# NYS Custody Laws on relocating



## Gwyeneth (Feb 28, 2010)

I am currently awaiting advice from an attorney, but if anyone from NYS who has shared this experience, I's appreciate your help:

12 yrs ago when I was 18, I had a child out of wedlock, in which the relationship ended fast. The father and I settled custody in family court with Joint custody; I'm the primary caretaker. I wanted full custody at the time, but I was afraid of him, since he was a very verbally abusive man and his parents where even worse. Now I am married to a lovely man & he is from the South & wants to bring myself & my daughter with him to Florida. My family members also reside their so it would be a nice reunion. 

My daughter really is excited and is pressuring me to move as well. She gets along with her dad, but sees her grandparents more often (every other week- she'll see him once or twice a month). Her father is also married now with 4 children. She is a bright child and I know she'll flourish wherever she goes; she is very stable. We live on a busy street, so she doesn't have too many friends to play with. Plus she has to transition to another Middle school come Sept. I truly believe her father won't care if we move, but the grandparents are the ones who will be upset and pressure their son to stop me. 

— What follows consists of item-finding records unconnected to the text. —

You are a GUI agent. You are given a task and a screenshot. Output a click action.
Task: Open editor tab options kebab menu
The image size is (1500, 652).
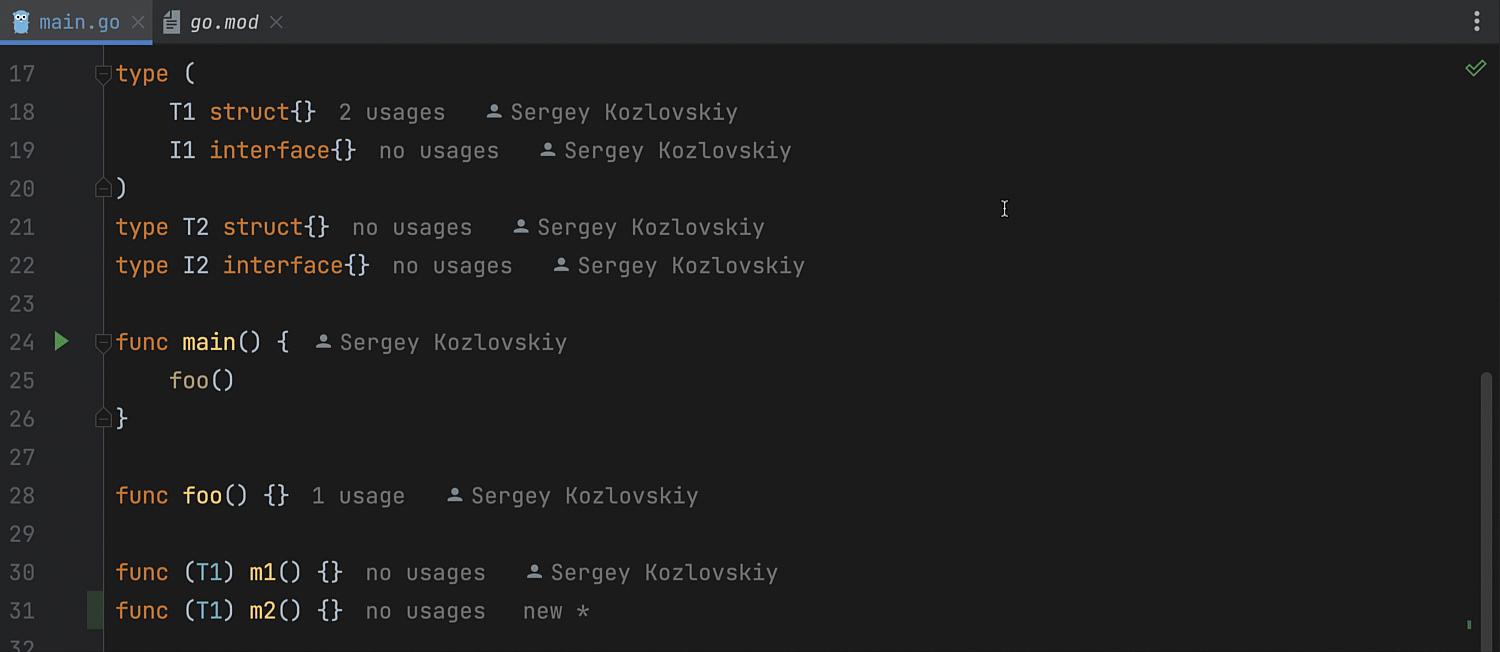click(1477, 22)
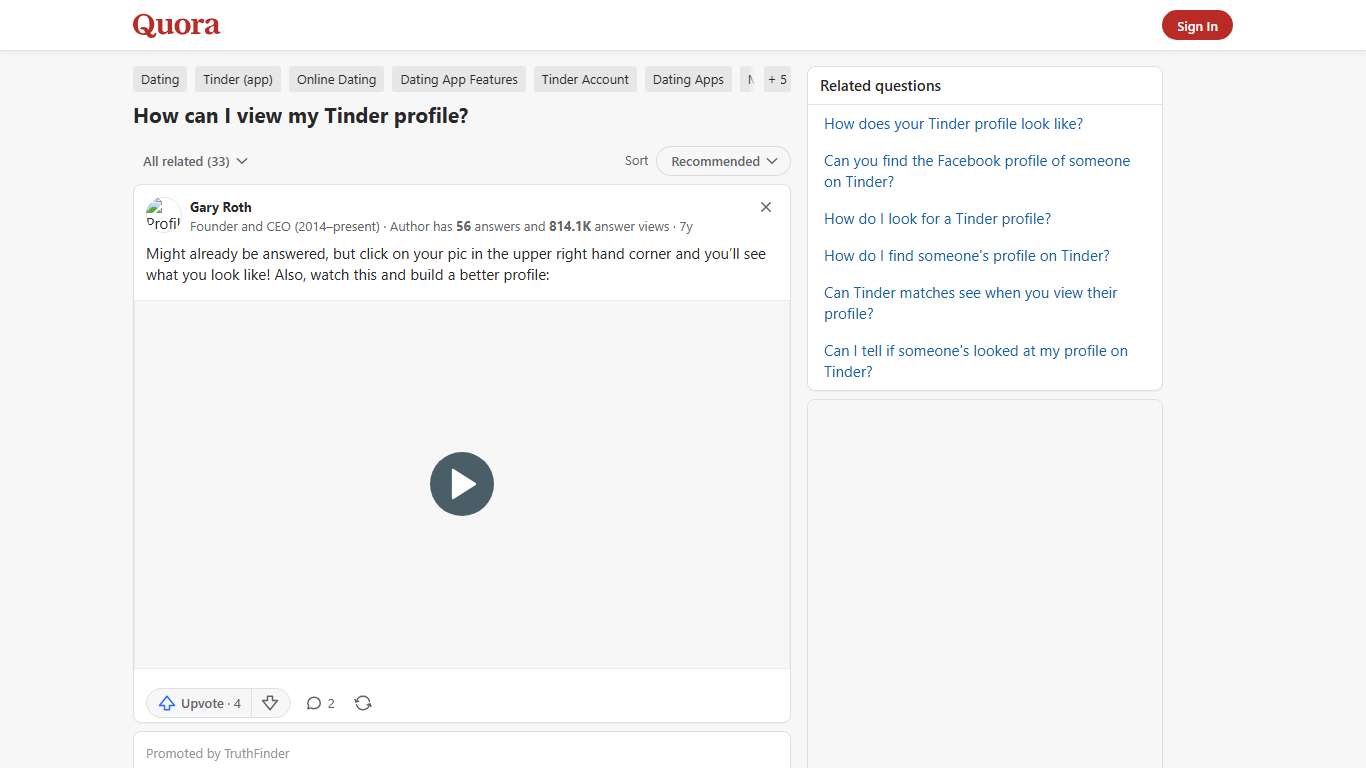Click the Quora logo
Viewport: 1366px width, 768px height.
pos(176,25)
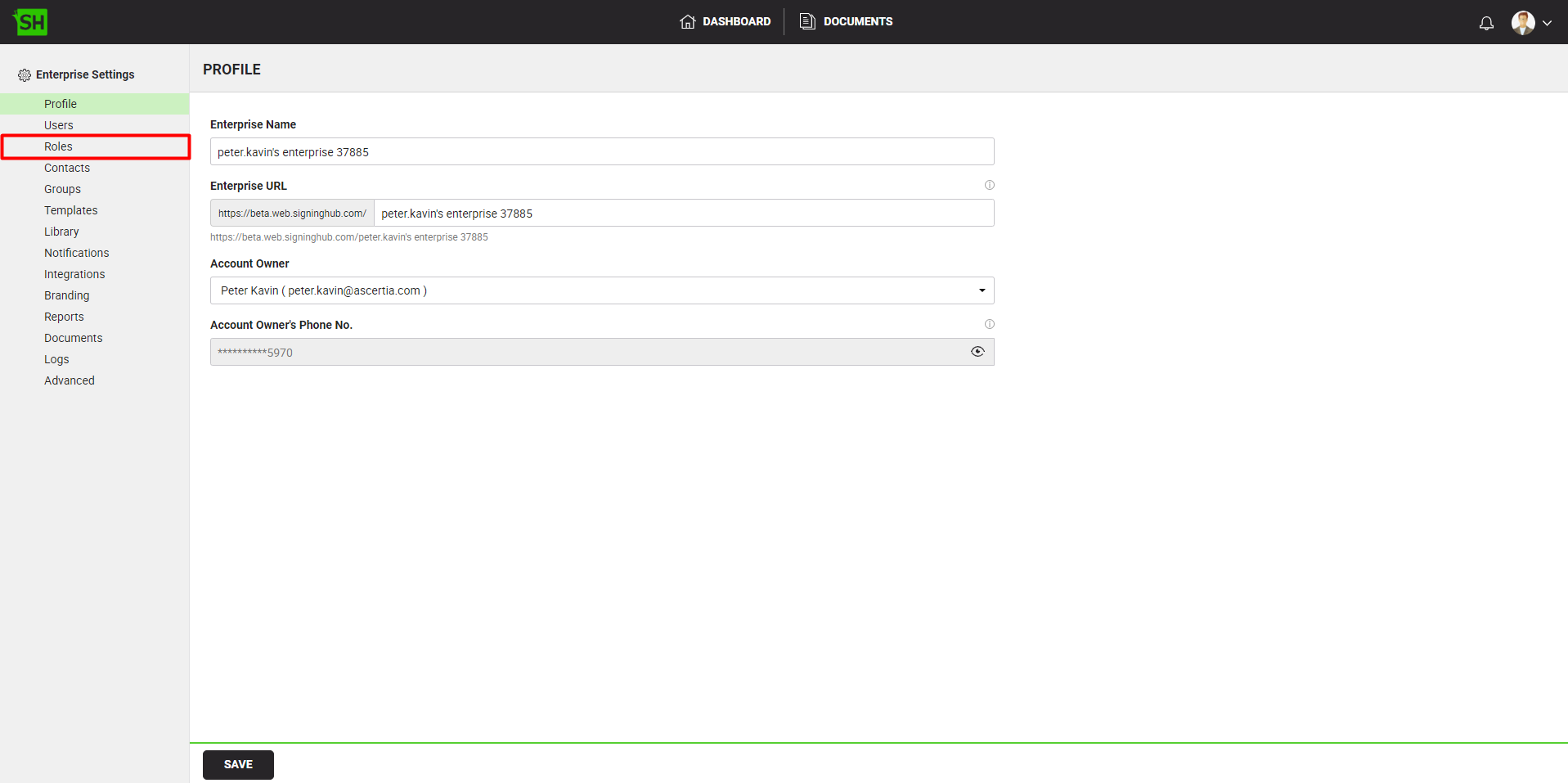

I rarely see or speak to her father...ALL communication is through his parents who pick her up during visitation and call all the shots. I am dreading bringing this up to him, since I haven't spoken to him in years.

All of us, including my daughter feel trapped and I need to know if we can leave now that she's 12, or must we wait until she's 18-21 yrs old? 

Thanks. All states have different jurisdictions, so if anyone from NY can help, I'd be thrilled!


----------



## AlexNY (Dec 10, 2009)

The Daughter <=> Father relationship is 100X more important than the Daughter <=> Grandparents relationship.

You should not do this unless your Ex is in full agreement.

When you make your request to your Ex, make sure to spell out exactly how the financial burden of transporting your daughter for parental visits will be handled.

He is more likely to be supportive if you agree to pay for the transportation costs for visitation after you move South.

If you live on Long Island, and plan on moving to Atlanta, Southwest airlines would do the trick for $80 and 2:30 plane ride, round trip.

If you live in Albany and plan to move to ElPaso transportation will involve $1500 per round trip ticket, and a three-stop airline hop that will take 12 hours and be unworkable without an accompanying adult.

The 40X difference between 2:30 hours + $80 and 12+12 hours and $1500+$1500 is the same as the 40X difference between a $60 tank of gas and a $2400 new car.

The devil will be in the details on this one. So, tell your husband the details -- put your best foot forward, and tell him that if he supports you on this one you will promise to be there for him whenever he needs you.

Good luck.


----------



## Gwyeneth (Feb 28, 2010)

Yes, that'll be quite an expense! But like I stated before, her father was never in her life, until her grandparents pressured him, so I don't think he'll care to see her. The problem is their influence on him. That's up to the courts to organize an agreement on the visitation/payment arrangements. 

ANother factor is I would no longer accept child support from him, should I move. 

We'll see. My husband is a professional driver (does so for a living, so he would drive to NY and back to South and we can travel with him, so gas and travel may not be an issue after all).

Thanks for the insight! I'll have a chat with him.


----------



## TNgirl232 (Oct 5, 2008)

Hi Gwyenth - On the comment that you would no longer accept child support - I don't think that is your choice. The court decides what is to be paid (and you pay a portion as well in the paper work - its just not a written check). It is for your child and her father is responsible for helping to support her (unless your state has a clause allowing him to give up all paternity rights and that would negate it - maybe). If you don't take it, she will most likely have the right to sure her father once she reaches 18 for back child support. It would be best (if you don't want to take his money) to have it set up where he puts it into a savings account for her to use when she goes to college.


----------



## Gwyeneth (Feb 28, 2010)

Thanks. I never thought about that. He sure wouldn't be happy if he owed in arrears. 

This will be a long process and we may just have to stay here if he is not cooperative. I'm sure my husband , whom married me knowing i had a child, will accept whatever decision the court will make based on what's best for his child.


----------